DATA SHOWN:
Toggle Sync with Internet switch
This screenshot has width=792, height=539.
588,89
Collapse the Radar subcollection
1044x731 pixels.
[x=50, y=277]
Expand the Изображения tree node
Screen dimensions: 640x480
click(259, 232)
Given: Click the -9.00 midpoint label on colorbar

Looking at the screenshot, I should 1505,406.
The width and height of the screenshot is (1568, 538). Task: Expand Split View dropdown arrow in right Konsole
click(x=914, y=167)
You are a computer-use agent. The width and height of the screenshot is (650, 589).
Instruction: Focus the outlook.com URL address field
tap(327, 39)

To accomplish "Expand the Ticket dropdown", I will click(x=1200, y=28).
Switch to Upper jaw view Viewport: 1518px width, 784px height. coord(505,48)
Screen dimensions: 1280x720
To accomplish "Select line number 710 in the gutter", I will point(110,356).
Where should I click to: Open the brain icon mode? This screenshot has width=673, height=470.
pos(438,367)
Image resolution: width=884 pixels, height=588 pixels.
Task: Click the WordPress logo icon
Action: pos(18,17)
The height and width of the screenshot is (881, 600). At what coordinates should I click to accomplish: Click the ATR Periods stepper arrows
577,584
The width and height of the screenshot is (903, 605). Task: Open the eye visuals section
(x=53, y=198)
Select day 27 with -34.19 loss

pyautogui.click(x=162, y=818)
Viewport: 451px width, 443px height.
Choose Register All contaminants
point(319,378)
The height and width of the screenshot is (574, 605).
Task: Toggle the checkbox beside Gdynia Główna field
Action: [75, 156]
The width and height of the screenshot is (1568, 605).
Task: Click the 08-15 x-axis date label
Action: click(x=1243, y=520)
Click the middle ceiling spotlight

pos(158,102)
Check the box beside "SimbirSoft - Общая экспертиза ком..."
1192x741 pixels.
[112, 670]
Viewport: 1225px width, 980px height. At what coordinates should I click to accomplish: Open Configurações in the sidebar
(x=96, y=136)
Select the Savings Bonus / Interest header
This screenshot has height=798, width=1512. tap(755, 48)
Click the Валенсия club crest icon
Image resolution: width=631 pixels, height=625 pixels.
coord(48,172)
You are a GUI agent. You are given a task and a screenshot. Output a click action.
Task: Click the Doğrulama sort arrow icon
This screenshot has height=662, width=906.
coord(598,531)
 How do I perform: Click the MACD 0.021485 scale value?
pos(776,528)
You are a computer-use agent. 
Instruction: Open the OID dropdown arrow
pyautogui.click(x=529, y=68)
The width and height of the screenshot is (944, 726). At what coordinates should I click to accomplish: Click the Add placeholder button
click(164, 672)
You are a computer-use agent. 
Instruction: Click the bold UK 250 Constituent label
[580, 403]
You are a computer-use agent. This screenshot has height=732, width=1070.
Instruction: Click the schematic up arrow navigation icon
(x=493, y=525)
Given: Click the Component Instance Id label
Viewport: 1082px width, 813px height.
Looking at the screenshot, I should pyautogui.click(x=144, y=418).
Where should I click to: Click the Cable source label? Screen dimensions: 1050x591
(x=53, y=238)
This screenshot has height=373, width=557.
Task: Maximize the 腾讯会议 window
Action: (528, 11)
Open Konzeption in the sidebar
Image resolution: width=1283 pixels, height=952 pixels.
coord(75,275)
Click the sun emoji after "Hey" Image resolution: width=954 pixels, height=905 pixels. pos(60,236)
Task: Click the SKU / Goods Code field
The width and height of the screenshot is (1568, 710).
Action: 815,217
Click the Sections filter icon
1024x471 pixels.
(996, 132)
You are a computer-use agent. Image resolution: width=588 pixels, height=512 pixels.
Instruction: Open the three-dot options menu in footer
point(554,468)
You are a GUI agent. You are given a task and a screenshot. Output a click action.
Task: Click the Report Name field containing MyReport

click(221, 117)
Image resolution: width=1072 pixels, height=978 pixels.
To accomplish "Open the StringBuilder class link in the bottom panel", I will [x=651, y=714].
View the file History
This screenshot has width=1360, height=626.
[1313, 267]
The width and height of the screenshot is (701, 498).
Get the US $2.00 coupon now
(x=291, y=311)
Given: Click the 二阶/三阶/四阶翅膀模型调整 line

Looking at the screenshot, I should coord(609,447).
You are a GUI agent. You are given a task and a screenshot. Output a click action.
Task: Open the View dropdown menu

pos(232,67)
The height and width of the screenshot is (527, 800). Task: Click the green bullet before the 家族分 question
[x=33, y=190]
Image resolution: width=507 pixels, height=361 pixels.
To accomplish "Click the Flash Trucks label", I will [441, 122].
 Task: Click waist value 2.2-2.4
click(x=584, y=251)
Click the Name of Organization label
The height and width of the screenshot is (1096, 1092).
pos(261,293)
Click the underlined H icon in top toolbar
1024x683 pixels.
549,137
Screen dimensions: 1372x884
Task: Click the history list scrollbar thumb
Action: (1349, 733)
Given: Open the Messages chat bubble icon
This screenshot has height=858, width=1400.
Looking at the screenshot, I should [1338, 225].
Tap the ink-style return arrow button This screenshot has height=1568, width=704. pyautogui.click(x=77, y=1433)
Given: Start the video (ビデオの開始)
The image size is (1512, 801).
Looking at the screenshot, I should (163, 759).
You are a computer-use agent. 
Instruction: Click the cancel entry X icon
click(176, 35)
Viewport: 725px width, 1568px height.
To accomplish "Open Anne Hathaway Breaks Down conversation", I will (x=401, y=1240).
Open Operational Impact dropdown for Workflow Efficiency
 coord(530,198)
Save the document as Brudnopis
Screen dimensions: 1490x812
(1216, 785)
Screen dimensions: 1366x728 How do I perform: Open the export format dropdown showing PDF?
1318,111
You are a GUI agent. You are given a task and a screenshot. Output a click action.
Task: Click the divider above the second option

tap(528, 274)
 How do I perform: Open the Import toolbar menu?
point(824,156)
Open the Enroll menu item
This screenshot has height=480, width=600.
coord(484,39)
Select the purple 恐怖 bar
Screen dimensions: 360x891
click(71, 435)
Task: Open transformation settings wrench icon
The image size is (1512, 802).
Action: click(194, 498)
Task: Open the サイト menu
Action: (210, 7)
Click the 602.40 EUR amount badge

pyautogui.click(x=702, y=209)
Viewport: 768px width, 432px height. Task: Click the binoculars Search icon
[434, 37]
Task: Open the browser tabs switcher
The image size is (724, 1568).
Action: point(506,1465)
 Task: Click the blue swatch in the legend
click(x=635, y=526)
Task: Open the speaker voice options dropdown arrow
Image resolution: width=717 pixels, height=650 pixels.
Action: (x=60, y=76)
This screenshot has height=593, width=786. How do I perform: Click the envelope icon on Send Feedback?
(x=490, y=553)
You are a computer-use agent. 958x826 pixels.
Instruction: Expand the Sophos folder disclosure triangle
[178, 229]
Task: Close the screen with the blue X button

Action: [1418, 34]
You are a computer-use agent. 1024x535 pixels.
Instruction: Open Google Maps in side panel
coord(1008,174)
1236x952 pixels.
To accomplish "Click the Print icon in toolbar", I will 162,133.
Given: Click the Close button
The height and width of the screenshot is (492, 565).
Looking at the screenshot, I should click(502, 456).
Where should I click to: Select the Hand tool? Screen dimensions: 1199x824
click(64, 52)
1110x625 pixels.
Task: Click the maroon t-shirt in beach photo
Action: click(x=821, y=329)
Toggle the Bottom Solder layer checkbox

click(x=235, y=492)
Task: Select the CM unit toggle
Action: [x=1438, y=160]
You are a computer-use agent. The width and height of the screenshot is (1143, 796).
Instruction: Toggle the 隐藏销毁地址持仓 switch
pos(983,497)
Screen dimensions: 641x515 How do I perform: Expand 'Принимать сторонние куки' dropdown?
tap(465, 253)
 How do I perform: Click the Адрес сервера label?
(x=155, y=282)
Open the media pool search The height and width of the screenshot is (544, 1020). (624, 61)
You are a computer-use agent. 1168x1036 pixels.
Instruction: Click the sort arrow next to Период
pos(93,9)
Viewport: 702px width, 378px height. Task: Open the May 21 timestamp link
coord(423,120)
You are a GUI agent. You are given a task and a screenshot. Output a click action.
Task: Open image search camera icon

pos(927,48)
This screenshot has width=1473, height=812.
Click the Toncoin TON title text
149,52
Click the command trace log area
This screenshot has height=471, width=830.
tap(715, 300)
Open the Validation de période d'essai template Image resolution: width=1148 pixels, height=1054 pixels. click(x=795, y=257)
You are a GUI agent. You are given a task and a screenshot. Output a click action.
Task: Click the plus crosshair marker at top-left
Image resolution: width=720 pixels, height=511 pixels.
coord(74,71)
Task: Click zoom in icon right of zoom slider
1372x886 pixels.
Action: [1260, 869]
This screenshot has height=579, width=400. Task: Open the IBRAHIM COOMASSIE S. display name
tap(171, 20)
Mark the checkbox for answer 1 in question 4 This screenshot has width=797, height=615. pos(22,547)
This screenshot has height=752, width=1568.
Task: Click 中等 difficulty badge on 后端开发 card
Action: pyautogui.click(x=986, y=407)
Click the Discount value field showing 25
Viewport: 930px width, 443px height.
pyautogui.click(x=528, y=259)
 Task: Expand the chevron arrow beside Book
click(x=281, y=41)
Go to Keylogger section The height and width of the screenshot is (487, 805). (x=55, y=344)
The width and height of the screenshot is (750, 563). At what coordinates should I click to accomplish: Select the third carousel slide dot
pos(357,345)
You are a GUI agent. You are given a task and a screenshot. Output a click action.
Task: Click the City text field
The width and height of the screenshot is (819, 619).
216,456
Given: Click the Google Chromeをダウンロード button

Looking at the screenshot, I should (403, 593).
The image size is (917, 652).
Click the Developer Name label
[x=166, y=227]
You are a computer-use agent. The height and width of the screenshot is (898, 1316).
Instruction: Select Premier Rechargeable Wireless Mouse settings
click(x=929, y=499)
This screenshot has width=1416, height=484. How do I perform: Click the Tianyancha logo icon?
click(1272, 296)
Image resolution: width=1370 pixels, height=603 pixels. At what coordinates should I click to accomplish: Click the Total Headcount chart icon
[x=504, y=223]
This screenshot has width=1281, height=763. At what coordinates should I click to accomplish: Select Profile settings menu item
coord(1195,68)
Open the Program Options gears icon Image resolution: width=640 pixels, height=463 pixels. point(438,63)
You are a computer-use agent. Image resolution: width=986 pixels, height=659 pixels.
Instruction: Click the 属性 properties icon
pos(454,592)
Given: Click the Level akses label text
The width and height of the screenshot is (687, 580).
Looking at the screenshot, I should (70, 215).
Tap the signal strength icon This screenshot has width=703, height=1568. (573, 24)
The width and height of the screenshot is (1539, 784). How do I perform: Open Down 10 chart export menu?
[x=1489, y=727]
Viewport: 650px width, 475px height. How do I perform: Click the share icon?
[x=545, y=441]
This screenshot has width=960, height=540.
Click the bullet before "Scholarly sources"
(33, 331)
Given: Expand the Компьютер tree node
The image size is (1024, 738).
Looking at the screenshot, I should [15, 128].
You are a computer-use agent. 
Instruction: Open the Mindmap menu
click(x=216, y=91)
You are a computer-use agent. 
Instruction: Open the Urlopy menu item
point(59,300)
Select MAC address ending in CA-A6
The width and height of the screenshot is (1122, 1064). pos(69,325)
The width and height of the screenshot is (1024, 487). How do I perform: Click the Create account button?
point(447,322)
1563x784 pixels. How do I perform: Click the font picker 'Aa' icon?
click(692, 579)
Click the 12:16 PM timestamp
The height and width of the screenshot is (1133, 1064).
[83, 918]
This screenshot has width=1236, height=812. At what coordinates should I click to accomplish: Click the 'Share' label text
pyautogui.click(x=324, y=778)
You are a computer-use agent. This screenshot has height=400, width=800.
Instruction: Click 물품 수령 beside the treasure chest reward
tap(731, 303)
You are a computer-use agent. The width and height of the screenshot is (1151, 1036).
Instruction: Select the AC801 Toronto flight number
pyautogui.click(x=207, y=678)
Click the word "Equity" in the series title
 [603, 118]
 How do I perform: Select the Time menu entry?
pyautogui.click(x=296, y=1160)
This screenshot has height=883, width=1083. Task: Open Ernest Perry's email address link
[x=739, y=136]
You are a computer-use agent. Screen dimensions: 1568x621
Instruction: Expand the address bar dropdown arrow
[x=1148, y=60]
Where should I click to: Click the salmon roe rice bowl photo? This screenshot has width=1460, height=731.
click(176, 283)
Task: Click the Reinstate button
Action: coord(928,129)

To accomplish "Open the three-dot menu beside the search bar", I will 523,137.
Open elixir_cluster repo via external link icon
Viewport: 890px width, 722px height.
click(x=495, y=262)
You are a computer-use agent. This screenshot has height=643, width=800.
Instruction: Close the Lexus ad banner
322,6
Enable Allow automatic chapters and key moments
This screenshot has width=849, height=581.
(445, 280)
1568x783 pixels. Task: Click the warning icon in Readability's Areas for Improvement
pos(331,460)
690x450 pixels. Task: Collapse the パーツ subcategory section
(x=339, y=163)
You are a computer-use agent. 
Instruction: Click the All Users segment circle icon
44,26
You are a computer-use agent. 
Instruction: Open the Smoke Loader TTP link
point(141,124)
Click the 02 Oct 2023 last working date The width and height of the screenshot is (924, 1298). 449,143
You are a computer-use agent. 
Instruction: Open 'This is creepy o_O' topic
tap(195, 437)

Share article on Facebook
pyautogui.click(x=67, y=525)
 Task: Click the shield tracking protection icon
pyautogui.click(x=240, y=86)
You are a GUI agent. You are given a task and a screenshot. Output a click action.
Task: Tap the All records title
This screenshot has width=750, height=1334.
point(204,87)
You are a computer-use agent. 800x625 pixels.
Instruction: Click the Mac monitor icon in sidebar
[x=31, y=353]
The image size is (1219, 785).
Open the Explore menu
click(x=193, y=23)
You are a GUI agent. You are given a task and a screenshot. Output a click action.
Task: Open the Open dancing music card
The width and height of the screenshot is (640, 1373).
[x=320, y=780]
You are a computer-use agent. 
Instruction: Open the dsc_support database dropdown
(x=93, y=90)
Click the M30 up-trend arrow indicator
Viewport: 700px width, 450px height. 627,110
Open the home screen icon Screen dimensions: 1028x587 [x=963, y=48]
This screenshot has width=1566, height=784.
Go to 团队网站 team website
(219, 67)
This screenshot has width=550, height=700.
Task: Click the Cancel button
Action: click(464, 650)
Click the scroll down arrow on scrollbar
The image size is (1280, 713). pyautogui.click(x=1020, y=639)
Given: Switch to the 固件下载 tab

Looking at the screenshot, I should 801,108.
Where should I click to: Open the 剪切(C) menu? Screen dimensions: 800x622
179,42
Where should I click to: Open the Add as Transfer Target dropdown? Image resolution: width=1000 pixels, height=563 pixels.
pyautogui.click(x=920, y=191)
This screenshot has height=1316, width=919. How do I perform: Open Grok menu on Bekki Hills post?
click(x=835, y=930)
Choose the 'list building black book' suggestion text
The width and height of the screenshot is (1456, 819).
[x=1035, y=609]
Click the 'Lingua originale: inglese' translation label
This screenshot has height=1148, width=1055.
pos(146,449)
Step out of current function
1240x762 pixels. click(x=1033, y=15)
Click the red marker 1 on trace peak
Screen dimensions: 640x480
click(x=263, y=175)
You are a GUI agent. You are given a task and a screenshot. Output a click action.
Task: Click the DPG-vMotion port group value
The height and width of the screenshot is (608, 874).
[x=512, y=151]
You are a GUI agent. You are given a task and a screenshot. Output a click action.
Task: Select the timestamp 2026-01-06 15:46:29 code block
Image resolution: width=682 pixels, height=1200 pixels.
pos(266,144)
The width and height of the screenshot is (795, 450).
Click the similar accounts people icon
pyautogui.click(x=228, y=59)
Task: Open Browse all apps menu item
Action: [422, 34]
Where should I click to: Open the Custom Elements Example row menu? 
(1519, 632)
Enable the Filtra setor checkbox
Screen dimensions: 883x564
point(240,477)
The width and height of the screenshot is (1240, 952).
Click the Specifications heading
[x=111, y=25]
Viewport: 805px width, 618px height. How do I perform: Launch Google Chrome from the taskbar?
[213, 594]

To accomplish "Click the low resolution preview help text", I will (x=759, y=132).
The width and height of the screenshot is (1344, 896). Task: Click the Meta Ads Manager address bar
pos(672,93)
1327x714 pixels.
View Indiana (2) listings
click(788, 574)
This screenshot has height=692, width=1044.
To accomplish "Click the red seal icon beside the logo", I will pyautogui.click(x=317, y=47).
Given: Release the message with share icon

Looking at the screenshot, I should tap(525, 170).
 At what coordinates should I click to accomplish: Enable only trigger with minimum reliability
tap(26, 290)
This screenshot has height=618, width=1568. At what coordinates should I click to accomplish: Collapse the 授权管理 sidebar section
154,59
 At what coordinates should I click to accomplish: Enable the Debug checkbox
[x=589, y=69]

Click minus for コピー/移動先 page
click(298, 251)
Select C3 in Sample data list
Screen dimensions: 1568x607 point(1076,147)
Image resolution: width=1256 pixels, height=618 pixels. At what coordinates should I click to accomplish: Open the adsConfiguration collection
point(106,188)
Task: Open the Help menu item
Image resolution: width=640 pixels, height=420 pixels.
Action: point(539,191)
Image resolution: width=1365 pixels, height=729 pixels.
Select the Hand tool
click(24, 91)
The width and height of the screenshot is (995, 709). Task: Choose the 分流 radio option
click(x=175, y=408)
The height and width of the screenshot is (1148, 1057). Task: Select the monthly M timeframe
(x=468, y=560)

ASSIGNED TASK: The answer must be every line of the listing that holds the word "marker".

OUTPUT FOR THIS EXERCISE:
Task: Click the plus crosshair marker at top-left
Click the red marker 1 on trace peak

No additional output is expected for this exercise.